-- Prolog --

4 1 0
                                    

Seorang gadis berlenggang menarik sebuah koper besar sembari bersenandung serta memainkan gawainya. Kim Hana, nama yang kerap digunakan orang lain untuk memanggil gadis itu, kini tengah menatap sekeliling lahan parkir stasiun bus.

Nihil. Tak ada batang hidung seseorang di tempat yang ditujunya itu.
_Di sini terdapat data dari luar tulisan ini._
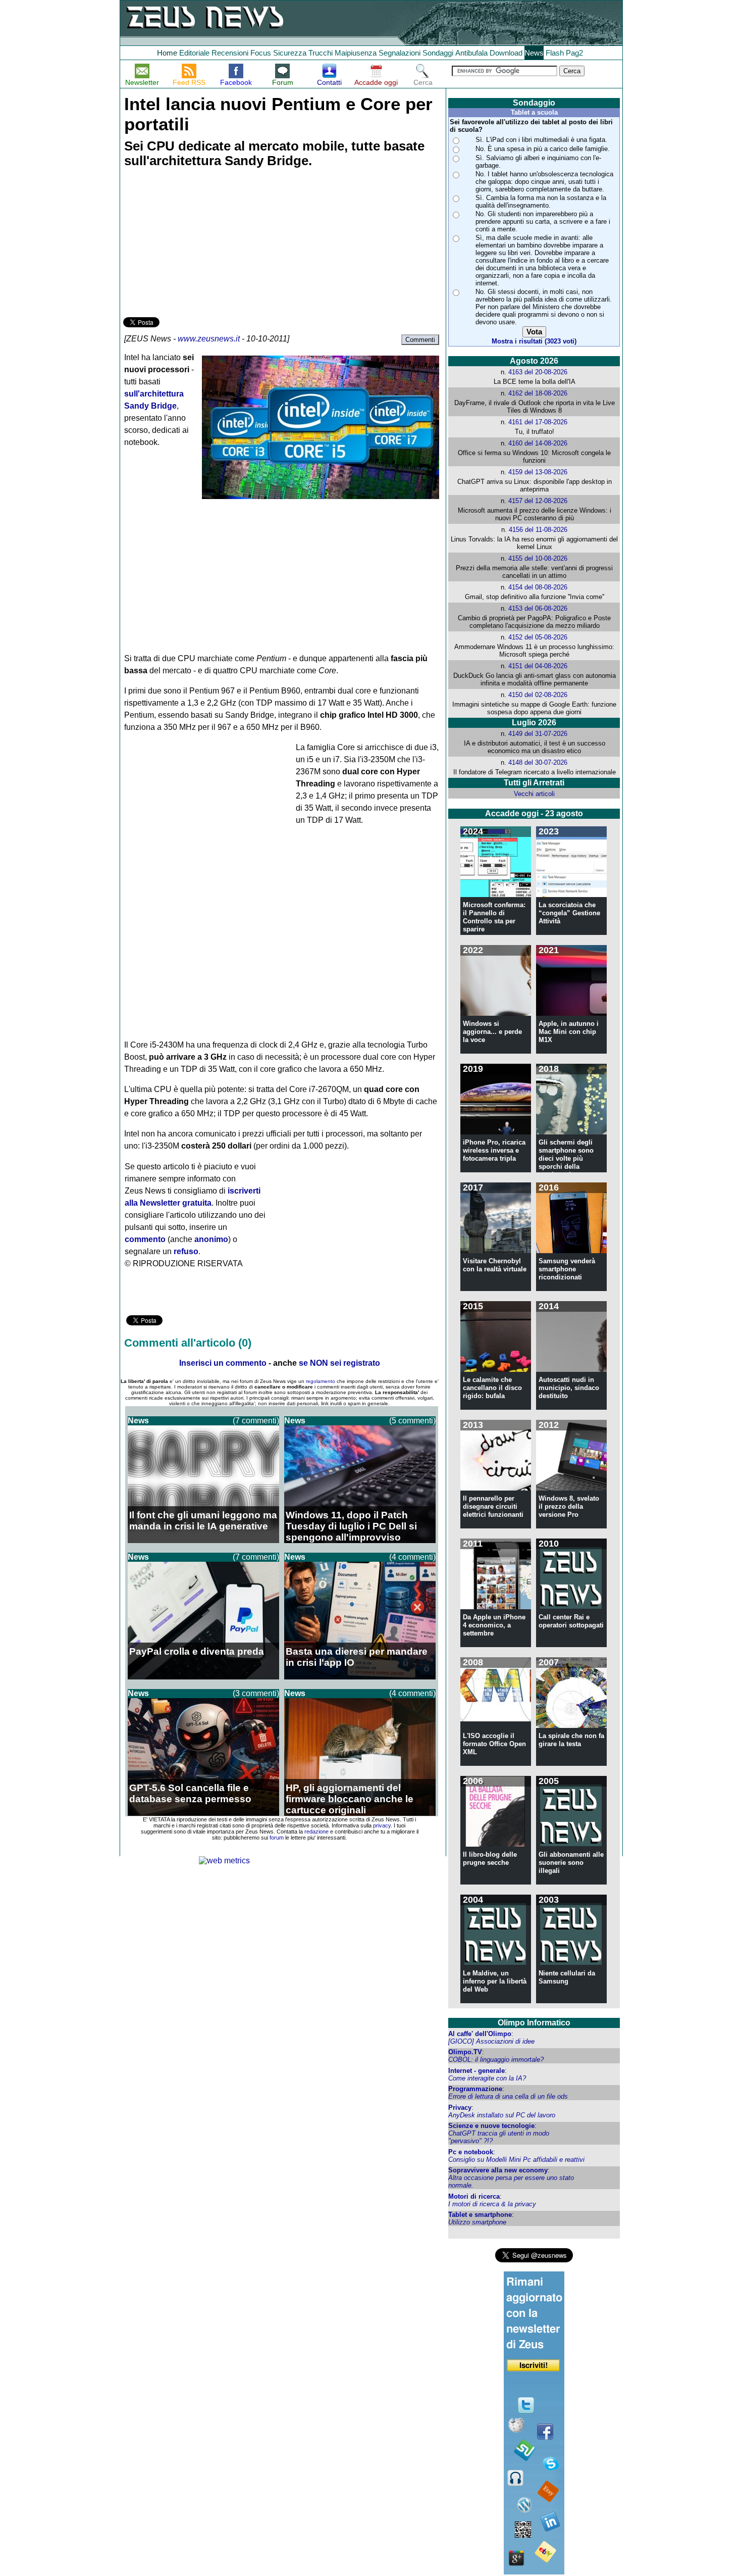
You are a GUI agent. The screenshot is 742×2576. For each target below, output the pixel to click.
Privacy (459, 2107)
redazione (316, 1831)
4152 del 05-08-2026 (537, 637)
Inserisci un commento (223, 1363)
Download (506, 52)
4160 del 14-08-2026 (537, 443)
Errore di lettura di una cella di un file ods (508, 2096)
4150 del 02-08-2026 (537, 695)
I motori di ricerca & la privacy (492, 2204)
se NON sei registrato (339, 1363)
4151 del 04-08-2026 (537, 666)
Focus (260, 52)
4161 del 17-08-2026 (537, 422)
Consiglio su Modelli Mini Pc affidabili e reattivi (516, 2159)
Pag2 (574, 52)
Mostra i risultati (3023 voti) (534, 341)
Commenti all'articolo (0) (187, 1342)
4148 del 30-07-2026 (537, 762)
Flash (555, 52)
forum (277, 1838)
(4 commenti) (412, 1557)
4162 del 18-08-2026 (537, 393)
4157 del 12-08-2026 (537, 501)
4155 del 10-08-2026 (537, 558)
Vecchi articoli (534, 794)
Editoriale (194, 52)
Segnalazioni (399, 52)
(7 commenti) (256, 1420)
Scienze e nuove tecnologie (491, 2125)
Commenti (420, 339)
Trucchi (320, 52)
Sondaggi (437, 52)
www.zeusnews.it (209, 338)
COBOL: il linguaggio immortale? (496, 2059)
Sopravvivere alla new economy (498, 2170)
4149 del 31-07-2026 (537, 733)
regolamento (320, 1381)
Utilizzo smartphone (477, 2222)
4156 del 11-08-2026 (538, 529)
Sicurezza (289, 52)
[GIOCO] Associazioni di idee (491, 2041)
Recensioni (229, 52)
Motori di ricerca (474, 2196)
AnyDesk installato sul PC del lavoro (501, 2115)
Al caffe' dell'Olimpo (479, 2034)
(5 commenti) (412, 1420)
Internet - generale (476, 2070)
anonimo (211, 1239)
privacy (382, 1825)
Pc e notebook (470, 2152)
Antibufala (471, 52)
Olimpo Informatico (534, 2022)
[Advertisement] (199, 244)
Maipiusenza (356, 52)
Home (167, 52)
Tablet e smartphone (480, 2214)
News (534, 52)
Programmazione (475, 2089)
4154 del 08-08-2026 (537, 587)
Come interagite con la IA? (487, 2078)
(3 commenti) (256, 1693)
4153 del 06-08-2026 (537, 608)
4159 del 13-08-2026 (537, 472)
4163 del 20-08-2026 (537, 372)
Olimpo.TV (465, 2052)
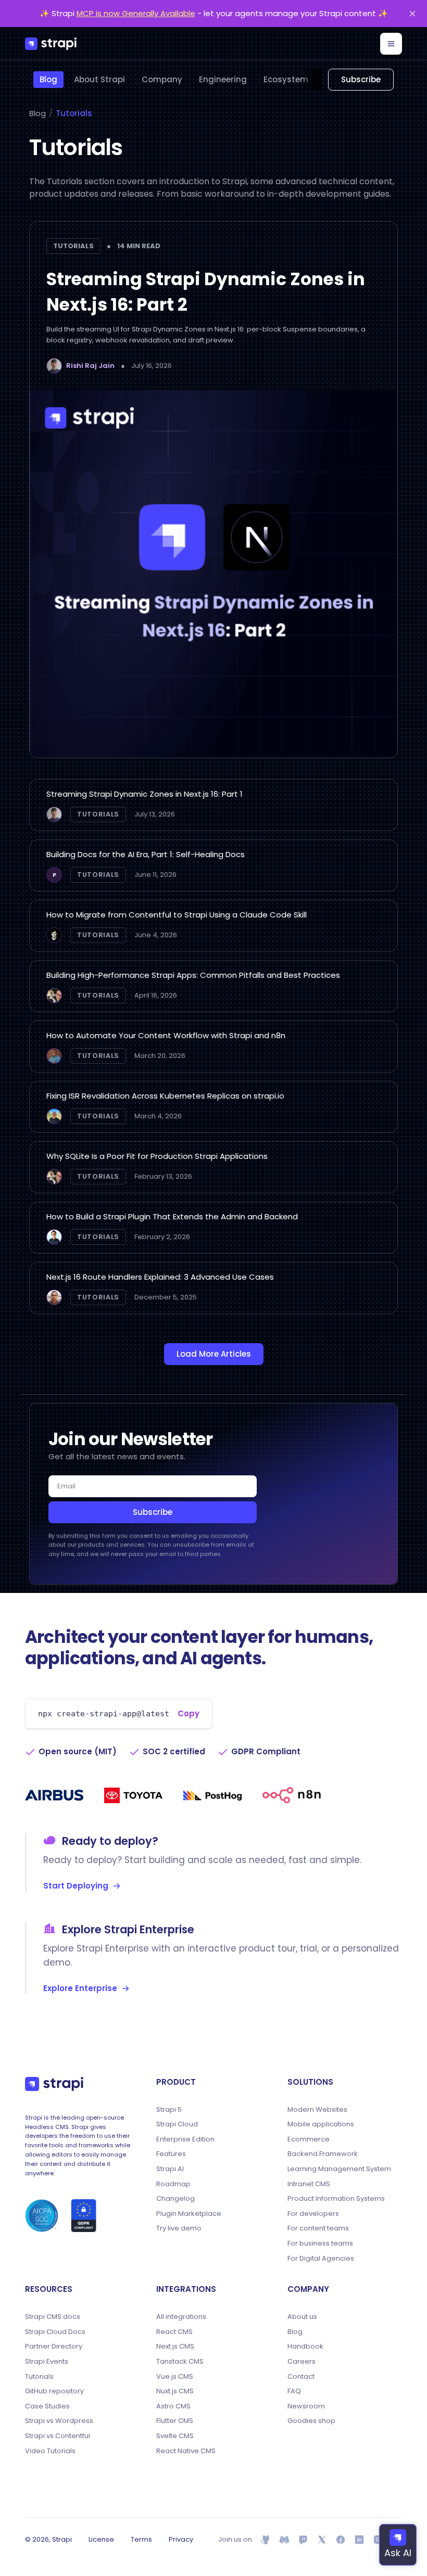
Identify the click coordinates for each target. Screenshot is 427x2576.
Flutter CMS (174, 2421)
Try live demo (179, 2228)
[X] (322, 2539)
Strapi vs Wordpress (59, 2421)
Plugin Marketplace (188, 2214)
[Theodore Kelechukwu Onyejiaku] (54, 1056)
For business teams (320, 2243)
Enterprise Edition (185, 2139)
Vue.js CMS (174, 2377)
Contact (301, 2377)
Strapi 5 (169, 2110)
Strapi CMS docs (52, 2317)
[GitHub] (265, 2539)
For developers (313, 2214)
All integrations (181, 2317)
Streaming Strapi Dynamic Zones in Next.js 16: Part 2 (205, 292)
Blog (48, 79)
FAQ (294, 2391)
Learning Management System (339, 2169)
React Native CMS (186, 2451)
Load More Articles (214, 1353)
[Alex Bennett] (54, 995)
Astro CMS (173, 2406)
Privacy (181, 2539)
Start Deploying (75, 1885)
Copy (188, 1713)
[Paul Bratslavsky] (54, 935)
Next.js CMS (175, 2346)
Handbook (305, 2346)
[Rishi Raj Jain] (54, 366)
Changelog (175, 2199)
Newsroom (306, 2406)
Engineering (223, 79)
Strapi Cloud (177, 2124)
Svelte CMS (175, 2436)
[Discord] (284, 2539)
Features (171, 2154)
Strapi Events (46, 2361)
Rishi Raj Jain (90, 366)
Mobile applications (320, 2124)
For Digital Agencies (320, 2258)
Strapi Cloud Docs (55, 2332)
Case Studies (47, 2406)
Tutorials (74, 113)
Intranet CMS (308, 2184)
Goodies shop (311, 2421)
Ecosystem (285, 79)
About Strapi (99, 79)
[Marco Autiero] (54, 1237)
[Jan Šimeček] (54, 1116)
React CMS (174, 2332)
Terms (141, 2539)
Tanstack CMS (180, 2361)
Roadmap (173, 2184)
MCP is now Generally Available (136, 13)
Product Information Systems (336, 2199)
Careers (301, 2361)
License (101, 2539)
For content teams (318, 2228)
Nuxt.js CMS (175, 2391)
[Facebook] (340, 2539)
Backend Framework (322, 2154)
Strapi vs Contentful (57, 2436)
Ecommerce (308, 2139)
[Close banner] (412, 13)
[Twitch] (303, 2539)
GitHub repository (54, 2391)
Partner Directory (53, 2346)
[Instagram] (378, 2539)
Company (162, 79)
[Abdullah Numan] (54, 1297)
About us (302, 2317)
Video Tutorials (50, 2451)
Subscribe (361, 79)
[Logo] (51, 43)
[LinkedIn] (359, 2539)
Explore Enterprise (80, 1988)
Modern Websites (317, 2110)
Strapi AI (170, 2169)
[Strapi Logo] (54, 2084)
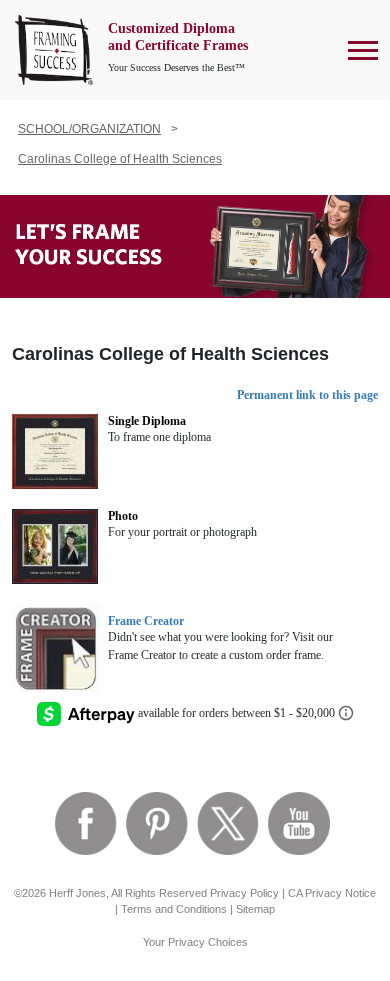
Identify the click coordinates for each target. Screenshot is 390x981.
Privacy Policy (244, 893)
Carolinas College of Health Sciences (120, 159)
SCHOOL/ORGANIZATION (89, 129)
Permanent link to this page (307, 395)
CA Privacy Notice (332, 893)
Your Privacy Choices (195, 942)
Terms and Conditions (174, 909)
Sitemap (255, 909)
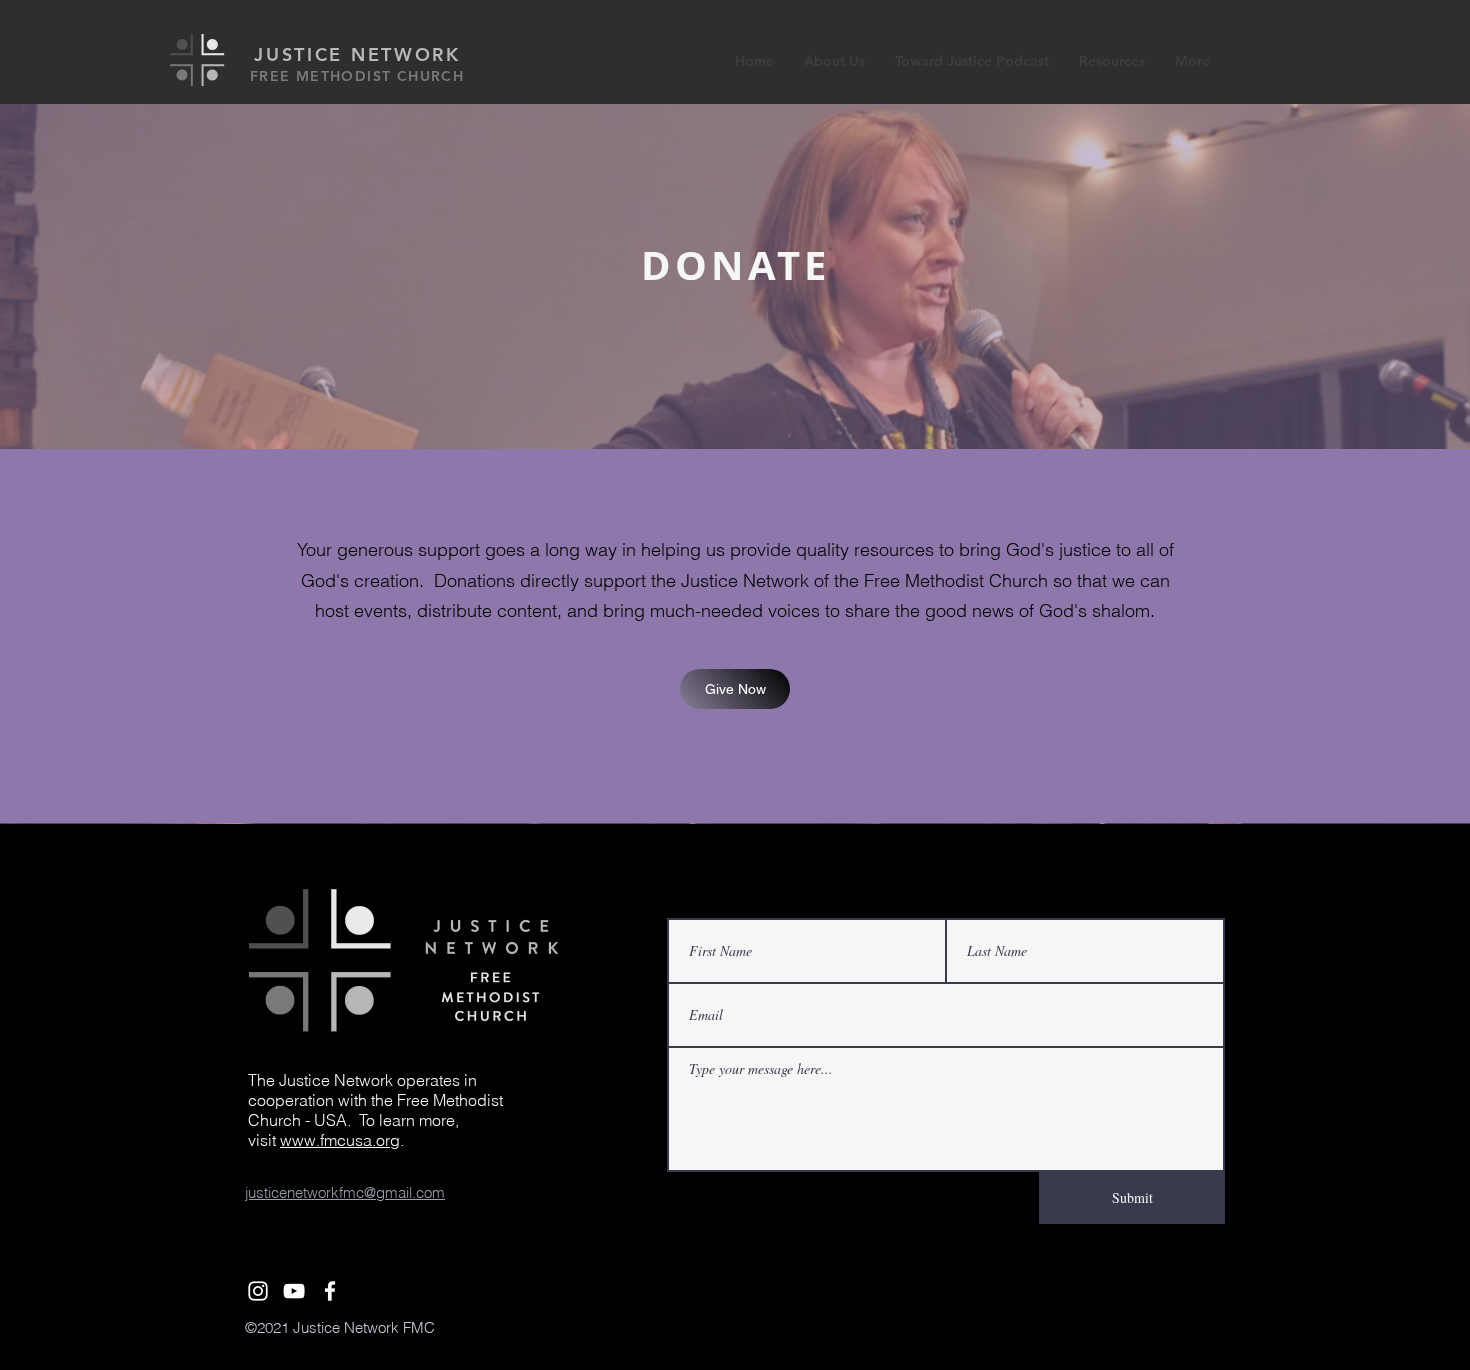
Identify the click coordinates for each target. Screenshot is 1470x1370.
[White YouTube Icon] (294, 1291)
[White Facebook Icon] (330, 1291)
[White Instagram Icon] (258, 1291)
Hana pun menghentakkan kaki dan berdecak. "Kebiasaan! Kakak selalu saja datang terlambat," gumam Hana dengan perasaan yang telah penuh dengan kejengkelan hingga ubun-ubun.

"Hana!"

Berbalik, Hana seketika merubah ekspresinya menjadi ekspresi cerah begitu menyadari seseorang yang memanggilnya, adalah orang yang sedari tadi ditunggu.

Hana pun berlari. Melemparkan tubuhnya ke pelukan sosok yang sempat memanggil namanya itu. "Oppa kok baru jemput, sih? Hana udah kangen AC rumah, nih!"

Tertawa. Laki-laki yang dipanggil "Oppa" oleh Hana tanpa sadar mengusap kepalanya. "Maaf, Hana. Oppa tadi harus ambil alih meeting yang tiba-tiba diserahin sama Appa."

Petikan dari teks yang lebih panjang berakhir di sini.